Spain expects over 90 evacuees from Hantavirus-hit cruise ship on Sunday: Health official
Tenerife: Javier Padilla, Spain’s Secretary of State for health, said on social media that the evacuation of passengers and some crew members from the hantavirus-hit cruise ship MV Hondius has been underway as planned, with more than 90 people expected to be evacuated by the end of the day.
According to a video released by the official X account of the Spanish Interior Ministry’s General Secretariat for Civil Protection and Emergencies, 49 passengers and crew members from 14 different countries had been evacuated by Sunday afternoon since the operation began.
Padilla said passengers and crew members from Britain, Turkey, France, Ireland and the United States would continue to be evacuated later on Sunday, with the total number of evacuees expected to exceed 90 by the end of the day, Xinhua news agency reported.
The final evacuation flight is expected to depart on Monday to transport Australian nationals. The Netherlands also plans to send a so-called “sweep flight” to collect individuals who have not yet been repatriated by their respective countries.
According to the World Health Organization, Hantaviruses are zoonotic viruses that naturally infect rodents and are occasionally transmitted to humans. Infection in people can result in severe illness and often death, although the diseases vary by type of virus and geographical location. In the Americas, infection has been known to lead to hantavirus cardiopulmonary syndrome (HCPS), a rapidly progressive condition affecting the lungs and heart, while in Europe and Asia hantaviruses have been known to cause haemorrhagic fever with renal syndrome (HFRS), which primarily affects the kidneys and blood vessels.
While there is no specific treatment that cures hantavirus diseases, early supportive medical care is key to improve survival and focuses on close clinical monitoring and management of respiratory, cardiac and kidney complications. Prevention depends largely on reducing contacts between people and infected rodents.
Transmission of hantaviruses to humans occurs from contact with contaminated urine, droppings or saliva of infected rodents. Infection may also occur, although less commonly, through rodent bites. Activities that involve contact with rodents such as cleaning enclosed or poorly ventilated spaces, farming, forestry work and sleeping in rodent-infested dwellings increase exposure risk.

(Collected data entries)
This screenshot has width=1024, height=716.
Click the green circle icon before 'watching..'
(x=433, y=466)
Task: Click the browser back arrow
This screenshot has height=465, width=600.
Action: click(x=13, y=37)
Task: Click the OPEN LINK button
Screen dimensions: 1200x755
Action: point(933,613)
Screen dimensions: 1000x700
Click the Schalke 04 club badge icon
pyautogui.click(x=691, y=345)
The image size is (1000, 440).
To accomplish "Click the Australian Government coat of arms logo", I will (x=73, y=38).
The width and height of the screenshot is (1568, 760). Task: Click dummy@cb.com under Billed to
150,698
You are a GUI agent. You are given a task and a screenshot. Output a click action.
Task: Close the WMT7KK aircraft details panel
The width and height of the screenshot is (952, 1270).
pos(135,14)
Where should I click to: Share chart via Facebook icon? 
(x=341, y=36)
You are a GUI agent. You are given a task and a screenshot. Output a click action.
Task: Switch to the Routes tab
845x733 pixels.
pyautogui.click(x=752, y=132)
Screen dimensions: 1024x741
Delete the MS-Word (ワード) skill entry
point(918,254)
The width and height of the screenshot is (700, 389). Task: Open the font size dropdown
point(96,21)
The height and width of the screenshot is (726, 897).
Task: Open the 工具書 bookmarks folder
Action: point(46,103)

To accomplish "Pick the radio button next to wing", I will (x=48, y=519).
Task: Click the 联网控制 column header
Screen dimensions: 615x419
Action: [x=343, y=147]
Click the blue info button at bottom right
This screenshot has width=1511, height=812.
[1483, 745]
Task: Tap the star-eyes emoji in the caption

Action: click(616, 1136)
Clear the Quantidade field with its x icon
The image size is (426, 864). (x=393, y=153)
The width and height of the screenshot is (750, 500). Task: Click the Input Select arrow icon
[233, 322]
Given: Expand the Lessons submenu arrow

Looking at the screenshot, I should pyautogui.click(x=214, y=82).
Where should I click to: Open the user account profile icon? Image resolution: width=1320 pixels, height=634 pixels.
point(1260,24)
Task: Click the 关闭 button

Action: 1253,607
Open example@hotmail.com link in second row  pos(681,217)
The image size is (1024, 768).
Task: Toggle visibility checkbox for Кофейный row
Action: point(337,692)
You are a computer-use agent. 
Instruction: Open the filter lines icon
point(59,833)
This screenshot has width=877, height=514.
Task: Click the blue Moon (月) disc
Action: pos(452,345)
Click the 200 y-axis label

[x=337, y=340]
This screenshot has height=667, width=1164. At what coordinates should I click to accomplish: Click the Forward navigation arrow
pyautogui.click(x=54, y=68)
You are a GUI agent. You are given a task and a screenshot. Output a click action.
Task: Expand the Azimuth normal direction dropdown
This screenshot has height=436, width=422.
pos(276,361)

#### REQUIRED WORK:
In the article about the cruise ship evacuation, who is the final evacuation flight on Monday expected to carry? You can ignore the entries.

#### ANSWER FOR THIS EXERCISE:
Australian nationals.